To find the most efficient timestamps, let’s try to find the maximum year we can effort with the most granular format. Our the most granular format is nanoseconds. Let’s see:

package main

import (
  "time"
  "math"
)

func main() {
  timestamp := int64(math.MaxInt64) // Maximum available timestamp.
  t := time.Unix(0, timestamp) // Parse the maximum timestamp.
  println(t.Format(time.RFC3339)) // 2262-04-11T23:47:16Z
  println(timestamp) // 9223372036854775807
}

As we can see the maximum available int64 timestamp is 9223372036854775807 and it equals to 2262-04-11T23:47:16Z date time.

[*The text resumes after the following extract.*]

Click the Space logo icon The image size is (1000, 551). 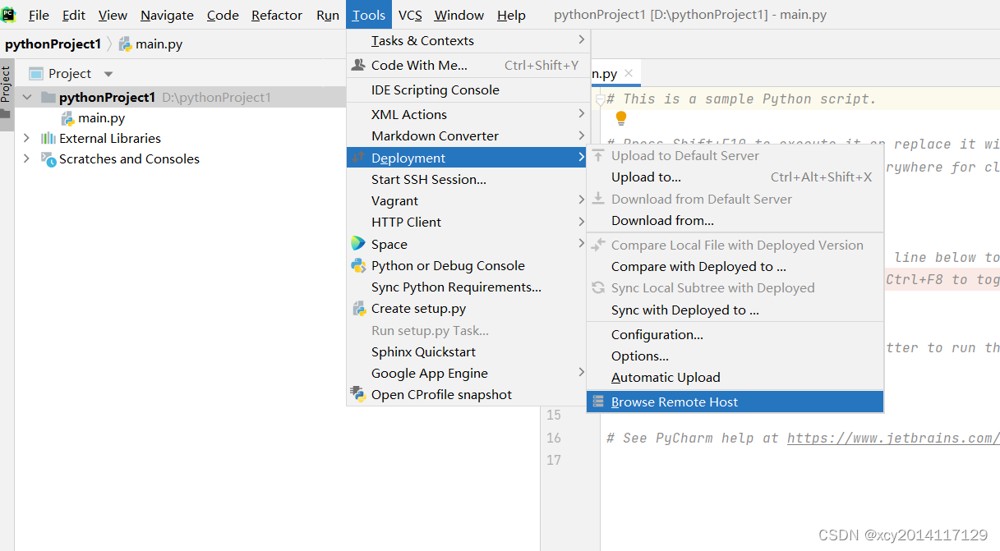[x=358, y=244]
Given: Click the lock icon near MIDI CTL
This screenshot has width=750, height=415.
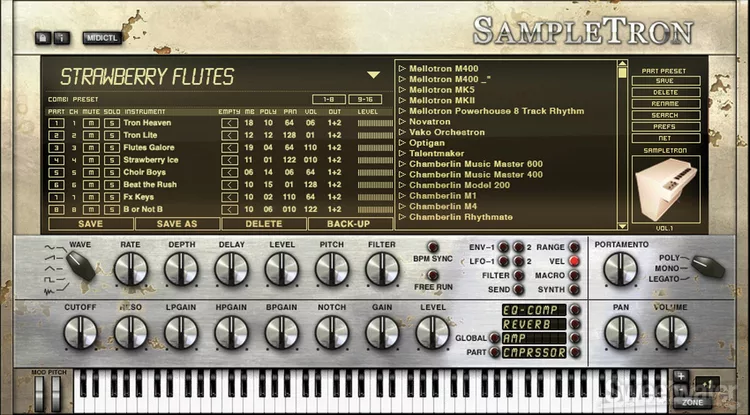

Based on our previous knowledge if we will devide this number by 1000 we will get the next less granular format. Let’s see it in the example:

package main

import (
  "math"
  "time"
)

func main() {
  nano := int64(math.MaxInt64)
  micro := int64(nano / 1000)
  milli := int64(micro / 1000)
  sec := int64(milli / 1000)

  // Print all timestamps.
  println("seconds: ", sec)        // seconds:  9223372036
  println("milliseconds: ", milli) // milliseconds:  9223372036854
  println("microseconds: ", micro) // microseconds:  9223372036854775
  println("nanoseconds: ", nano)   // nanoseconds:  9223372036854775807

  // Parse seconds.
  println(time.Unix(sec, 0).UTC().Format(time.RFC3339)) // 2262-04-11T23:47:16Z
  // Parse seconds by converting it to nanoseconds.
  println(time.Unix(0, sec*int64(time.Second)).UTC().Format(time.RFC3339)) // 2262-04-11T23:47:16Z
  // Let's see what time will we see if we try to parse the seconds as milliseconds.
  println(time.Unix(0, sec*int64(time.Millisecond)).UTC().Format(time.RFC3339)) // 1970-04-17T18:02:52Z
  // Parse milliseconds.
  println(time.Unix(0, milli*int64(time.Millisecond)).UTC().Format(time.RFC3339)) // 2262-04-11T23:47:16Z
  // Let's see what time will we see if we try to parse the milliseconds as microseconds.
  println(time.Unix(0, milli*int64(time.Microsecond)).UTC().Format(time.RFC3339)) // 1970-04-17T18:02:52Z
  // Parse microseconds.
  println(time.Unix(0, micro*int64(time.Microsecond)).UTC().Format(time.RFC3339)) // 2262-04-11T23:47:16Z// Let's see what time will we see if we try to parse the microseconds as nanoseconds.
  println(time.Unix(0, micro).UTC().Format(time.RFC3339)) // 1970-04-17T18:02:52Z
  // Parse nanoseconds.
  println(time.Unix(0, nano).UTC().Format(time.RFC3339)) // 2262-04-11T23:47:16Z
}

With the negative values we will follow the same logic, but we will start from the math.MinInt64 and go down. In the next code snippet with the solution we will see the actual implementation.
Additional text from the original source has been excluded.